1. Grasp the bigger picture

Academic papers are often dense and complicated, requiring students to read and reflect on them more than once. Explain at the start how, rather than reading from start to finish like a novel, students should first look for the big picture by skimming the abstract, introduction, conclusion and headings, as well as tables and graphs. The important information is often repeated in these areas. This enables students to anticipate subsequent content and judge whether they should continue reading. Once students grasp the bigger picture, they can judge whether to dig into details such as the literature review, research methods and implications according to their relevance.

2. Develop a precise and concise summary

When presenting reading material, teachers should invite students to summarise the arguments of the author(s) in a few short sentences, to help them engage in subsequent thinking and discussion in lectures and tutorials. To this end, students should be encouraged to take note of the main sources of information or ideas that contribute to the author’s central argument. This will help them develop a skeleton that starts with general ideas then drills down into specific instances. During this process, students can annotate the parts they find most important or interesting.

3. Link reading with real life

Once students have extracted the key issues and lessons from their reading, they should be encouraged to connect the abstract theories with empirical realities. Ask students to look for connections between what they have read and stories, reports and experiences from the real world. They should be encouraged to reflect on their own opinions and perceptions during this process. There should also be class discussion time built in so students can share their opinions on what they have read and gather alternative interpretations and perspectives.

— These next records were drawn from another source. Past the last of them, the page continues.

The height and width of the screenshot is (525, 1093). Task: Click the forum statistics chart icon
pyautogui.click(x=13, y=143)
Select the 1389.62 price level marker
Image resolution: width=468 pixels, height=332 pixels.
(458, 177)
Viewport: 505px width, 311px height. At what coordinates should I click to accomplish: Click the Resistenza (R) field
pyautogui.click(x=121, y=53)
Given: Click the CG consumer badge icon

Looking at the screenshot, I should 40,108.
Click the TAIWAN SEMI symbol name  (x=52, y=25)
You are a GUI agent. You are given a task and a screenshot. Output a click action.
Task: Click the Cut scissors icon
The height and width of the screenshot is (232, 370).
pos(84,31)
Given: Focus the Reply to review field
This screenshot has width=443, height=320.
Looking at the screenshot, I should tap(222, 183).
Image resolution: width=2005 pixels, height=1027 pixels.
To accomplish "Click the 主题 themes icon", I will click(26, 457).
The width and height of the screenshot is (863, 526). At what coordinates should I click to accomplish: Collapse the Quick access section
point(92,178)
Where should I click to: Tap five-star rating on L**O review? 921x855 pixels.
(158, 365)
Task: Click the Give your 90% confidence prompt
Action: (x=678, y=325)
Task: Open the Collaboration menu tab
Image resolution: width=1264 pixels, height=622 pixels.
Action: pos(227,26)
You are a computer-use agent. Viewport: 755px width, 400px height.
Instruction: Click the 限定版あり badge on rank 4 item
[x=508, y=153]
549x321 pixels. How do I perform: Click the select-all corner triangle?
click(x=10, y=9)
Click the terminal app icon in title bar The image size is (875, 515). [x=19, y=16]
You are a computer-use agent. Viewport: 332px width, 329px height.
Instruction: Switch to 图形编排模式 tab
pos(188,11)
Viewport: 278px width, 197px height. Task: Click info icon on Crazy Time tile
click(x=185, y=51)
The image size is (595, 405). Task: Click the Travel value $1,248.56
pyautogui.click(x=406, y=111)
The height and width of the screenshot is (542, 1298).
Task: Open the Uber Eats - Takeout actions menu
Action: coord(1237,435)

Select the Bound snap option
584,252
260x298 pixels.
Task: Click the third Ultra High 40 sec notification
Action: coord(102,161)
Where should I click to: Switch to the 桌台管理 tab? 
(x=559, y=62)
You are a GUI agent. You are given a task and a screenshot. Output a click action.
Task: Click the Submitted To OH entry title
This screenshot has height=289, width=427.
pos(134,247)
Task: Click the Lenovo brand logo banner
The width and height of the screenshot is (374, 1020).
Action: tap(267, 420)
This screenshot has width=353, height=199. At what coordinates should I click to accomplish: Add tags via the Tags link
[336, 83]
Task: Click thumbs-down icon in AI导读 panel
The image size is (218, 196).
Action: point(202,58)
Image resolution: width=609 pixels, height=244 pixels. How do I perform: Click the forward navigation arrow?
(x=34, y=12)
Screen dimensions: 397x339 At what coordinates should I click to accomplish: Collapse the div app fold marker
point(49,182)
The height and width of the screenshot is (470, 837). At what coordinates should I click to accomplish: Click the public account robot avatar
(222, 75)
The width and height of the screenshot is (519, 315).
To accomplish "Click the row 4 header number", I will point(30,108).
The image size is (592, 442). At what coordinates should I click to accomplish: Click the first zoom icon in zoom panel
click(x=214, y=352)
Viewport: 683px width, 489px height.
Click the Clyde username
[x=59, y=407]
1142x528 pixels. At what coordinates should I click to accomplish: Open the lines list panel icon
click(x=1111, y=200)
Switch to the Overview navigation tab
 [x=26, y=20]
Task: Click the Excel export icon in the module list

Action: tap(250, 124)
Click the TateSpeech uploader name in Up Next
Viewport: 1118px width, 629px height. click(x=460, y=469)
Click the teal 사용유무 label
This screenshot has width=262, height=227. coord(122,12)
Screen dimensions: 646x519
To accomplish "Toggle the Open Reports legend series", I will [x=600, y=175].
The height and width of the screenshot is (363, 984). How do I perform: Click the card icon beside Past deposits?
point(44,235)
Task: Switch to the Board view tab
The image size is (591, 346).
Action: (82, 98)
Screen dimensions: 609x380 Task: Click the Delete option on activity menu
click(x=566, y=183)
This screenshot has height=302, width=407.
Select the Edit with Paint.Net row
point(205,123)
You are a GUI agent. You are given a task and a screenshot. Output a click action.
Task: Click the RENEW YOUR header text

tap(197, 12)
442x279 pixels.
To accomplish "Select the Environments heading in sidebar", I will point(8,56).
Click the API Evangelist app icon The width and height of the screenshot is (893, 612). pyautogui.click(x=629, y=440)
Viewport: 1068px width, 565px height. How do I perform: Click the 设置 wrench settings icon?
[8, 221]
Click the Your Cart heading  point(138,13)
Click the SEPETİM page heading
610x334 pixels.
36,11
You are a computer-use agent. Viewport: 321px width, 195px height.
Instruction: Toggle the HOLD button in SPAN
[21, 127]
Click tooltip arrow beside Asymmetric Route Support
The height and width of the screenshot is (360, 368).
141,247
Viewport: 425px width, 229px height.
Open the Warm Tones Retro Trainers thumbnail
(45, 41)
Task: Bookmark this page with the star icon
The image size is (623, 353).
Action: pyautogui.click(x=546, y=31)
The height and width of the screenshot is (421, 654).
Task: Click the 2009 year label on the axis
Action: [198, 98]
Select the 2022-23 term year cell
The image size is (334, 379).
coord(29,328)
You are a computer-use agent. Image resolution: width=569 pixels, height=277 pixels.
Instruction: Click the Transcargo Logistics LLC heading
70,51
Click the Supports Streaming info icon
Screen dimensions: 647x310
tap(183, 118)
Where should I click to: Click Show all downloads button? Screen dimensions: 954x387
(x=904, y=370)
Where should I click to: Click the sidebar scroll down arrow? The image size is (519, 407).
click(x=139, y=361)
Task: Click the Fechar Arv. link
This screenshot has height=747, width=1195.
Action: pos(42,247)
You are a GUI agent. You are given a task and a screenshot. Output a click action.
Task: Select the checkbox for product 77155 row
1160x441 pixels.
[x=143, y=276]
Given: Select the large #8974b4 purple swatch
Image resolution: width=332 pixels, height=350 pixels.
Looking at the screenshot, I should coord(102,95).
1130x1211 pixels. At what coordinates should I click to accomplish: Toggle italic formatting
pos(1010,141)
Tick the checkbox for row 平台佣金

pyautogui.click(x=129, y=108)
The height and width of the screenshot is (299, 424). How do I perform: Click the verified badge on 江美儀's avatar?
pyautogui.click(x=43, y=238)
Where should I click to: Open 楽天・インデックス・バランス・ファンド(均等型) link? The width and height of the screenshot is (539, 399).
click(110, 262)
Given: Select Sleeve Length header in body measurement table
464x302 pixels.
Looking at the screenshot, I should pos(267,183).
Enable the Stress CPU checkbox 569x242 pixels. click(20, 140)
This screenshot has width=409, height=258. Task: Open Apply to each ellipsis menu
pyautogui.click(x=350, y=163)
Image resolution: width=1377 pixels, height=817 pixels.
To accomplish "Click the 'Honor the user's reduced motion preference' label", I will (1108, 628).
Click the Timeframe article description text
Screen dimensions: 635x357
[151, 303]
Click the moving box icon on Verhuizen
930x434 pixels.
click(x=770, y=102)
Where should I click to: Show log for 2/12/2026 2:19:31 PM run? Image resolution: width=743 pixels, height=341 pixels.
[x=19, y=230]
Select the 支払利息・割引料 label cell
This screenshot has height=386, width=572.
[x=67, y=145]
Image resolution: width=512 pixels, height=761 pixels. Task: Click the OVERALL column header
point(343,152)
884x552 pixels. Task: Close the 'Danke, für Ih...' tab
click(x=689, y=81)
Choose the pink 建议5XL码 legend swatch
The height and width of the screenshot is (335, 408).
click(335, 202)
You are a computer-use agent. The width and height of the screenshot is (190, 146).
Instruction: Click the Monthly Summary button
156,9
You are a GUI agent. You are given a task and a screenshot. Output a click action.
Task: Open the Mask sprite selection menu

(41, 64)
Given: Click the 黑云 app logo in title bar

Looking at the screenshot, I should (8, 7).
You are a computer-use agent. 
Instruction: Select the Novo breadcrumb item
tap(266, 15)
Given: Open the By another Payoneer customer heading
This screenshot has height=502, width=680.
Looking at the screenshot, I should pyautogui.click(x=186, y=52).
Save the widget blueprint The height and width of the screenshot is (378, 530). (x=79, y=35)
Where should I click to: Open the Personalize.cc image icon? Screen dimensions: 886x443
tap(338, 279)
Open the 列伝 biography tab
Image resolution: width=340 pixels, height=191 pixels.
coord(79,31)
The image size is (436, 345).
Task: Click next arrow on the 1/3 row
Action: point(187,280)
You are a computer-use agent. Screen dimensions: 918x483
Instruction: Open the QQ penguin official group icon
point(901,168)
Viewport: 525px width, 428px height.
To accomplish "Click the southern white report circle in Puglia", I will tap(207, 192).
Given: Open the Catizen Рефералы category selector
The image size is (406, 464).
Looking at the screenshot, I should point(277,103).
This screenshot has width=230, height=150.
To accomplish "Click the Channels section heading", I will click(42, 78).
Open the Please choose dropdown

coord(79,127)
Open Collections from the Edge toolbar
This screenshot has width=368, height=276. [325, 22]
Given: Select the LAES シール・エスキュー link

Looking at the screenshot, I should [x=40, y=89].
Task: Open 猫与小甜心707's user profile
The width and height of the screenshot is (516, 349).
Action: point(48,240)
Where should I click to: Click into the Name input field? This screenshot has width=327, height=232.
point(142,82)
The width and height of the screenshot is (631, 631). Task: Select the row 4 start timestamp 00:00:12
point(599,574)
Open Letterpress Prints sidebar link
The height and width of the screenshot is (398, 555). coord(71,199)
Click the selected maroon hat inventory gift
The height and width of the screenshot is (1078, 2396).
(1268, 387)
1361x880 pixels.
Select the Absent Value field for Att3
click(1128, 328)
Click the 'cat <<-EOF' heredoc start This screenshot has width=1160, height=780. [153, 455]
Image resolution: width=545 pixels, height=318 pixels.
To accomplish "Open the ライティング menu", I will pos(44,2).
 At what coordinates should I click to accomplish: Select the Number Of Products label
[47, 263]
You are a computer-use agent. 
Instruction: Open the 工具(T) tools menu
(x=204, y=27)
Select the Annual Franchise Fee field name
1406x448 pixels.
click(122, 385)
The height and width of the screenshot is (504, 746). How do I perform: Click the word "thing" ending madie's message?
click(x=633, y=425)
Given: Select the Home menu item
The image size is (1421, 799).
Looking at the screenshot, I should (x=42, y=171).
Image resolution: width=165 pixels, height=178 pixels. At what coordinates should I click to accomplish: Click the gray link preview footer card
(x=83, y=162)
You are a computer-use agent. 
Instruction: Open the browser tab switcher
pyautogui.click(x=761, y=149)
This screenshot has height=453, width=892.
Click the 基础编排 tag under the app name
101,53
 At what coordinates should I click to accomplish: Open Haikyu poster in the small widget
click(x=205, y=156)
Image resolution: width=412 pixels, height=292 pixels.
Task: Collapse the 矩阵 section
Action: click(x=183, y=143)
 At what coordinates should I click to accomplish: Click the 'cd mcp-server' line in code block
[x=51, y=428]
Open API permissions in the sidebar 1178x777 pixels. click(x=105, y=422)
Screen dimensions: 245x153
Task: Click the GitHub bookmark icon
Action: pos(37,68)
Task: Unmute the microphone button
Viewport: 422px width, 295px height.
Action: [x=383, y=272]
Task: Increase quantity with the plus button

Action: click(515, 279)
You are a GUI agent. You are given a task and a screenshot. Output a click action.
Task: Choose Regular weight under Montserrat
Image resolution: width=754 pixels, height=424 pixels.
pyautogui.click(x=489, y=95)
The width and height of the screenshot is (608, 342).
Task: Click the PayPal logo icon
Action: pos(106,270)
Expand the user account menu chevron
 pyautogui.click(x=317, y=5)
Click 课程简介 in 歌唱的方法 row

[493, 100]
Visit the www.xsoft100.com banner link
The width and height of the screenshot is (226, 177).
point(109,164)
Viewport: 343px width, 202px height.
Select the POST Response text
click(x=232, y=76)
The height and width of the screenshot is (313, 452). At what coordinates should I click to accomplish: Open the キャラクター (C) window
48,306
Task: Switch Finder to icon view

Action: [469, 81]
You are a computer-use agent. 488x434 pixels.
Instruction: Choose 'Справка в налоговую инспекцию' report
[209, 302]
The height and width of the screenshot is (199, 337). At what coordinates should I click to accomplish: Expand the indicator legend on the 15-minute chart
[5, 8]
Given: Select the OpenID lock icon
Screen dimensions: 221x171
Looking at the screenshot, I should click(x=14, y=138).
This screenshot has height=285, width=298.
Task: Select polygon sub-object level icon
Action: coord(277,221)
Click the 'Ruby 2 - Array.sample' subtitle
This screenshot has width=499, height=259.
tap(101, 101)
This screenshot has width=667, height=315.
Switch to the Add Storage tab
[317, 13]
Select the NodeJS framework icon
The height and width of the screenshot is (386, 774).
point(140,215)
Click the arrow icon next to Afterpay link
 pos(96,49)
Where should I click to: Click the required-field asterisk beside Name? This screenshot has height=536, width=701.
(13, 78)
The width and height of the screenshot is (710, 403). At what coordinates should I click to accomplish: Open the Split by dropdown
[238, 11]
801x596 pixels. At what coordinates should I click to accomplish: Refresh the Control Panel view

4. Compare and contrast relevant readings

We as teachers have our own rationales for grouping weekly reading materials together and as such, we need to actively guide students to think about the different volumes as a “whole” each week, examining their similarities and differences. Present students with a big thematic question each week. With this overarching question, students can consider whether the authors are having a direct conversation with one another and, if not, how they might respond to one another’s arguments. Another useful activity involves considering the intellectual contribution of that week’s reading to the previous week’s topic and thus to the overall course content. Lastly, students could consider what further studies and work could be explored on a given week’s theme.

5. Develop independent and critical thinking

While most reading materials are academic and peer-reviewed, this does not mean that all the claims made are valid or will not become obsolete. Many of theories and arguments may not predict, explain, or even align with observations in everyday life. So, invite students to consider the implications of what they have read compared with how they think about society and the world in general, or a specific topic and issue. Students should start to develop their own thoughts and theories related to the issues they are learning about.

6. Prepare quick notes and follow-up questions

After completing the reading, students should compile and collate their ideas into quick notes that present the key facts and observations in their own words. They should learn to keep asking themselves questions throughout the process. This is the most valuable step as these questions guide students to think in a much broader and deeper manner. While the set reading simply provides access points for students to initiate their own learning.

7. Compile own reading lists

Course instructors who are experts in the field should select varied, representative and up-to-date reading lists that provide a springboard for reading further into the subject matter. It should act as an aid for students to chart their own academic trajectory. Make it clear that students should go further by looking at the references and bibliographies to develop their own tailor-made reading lists.

Adrian Man-Ho Lam is a course tutor researching and teaching the interdisciplinary common core curriculum at the University of Hong Kong.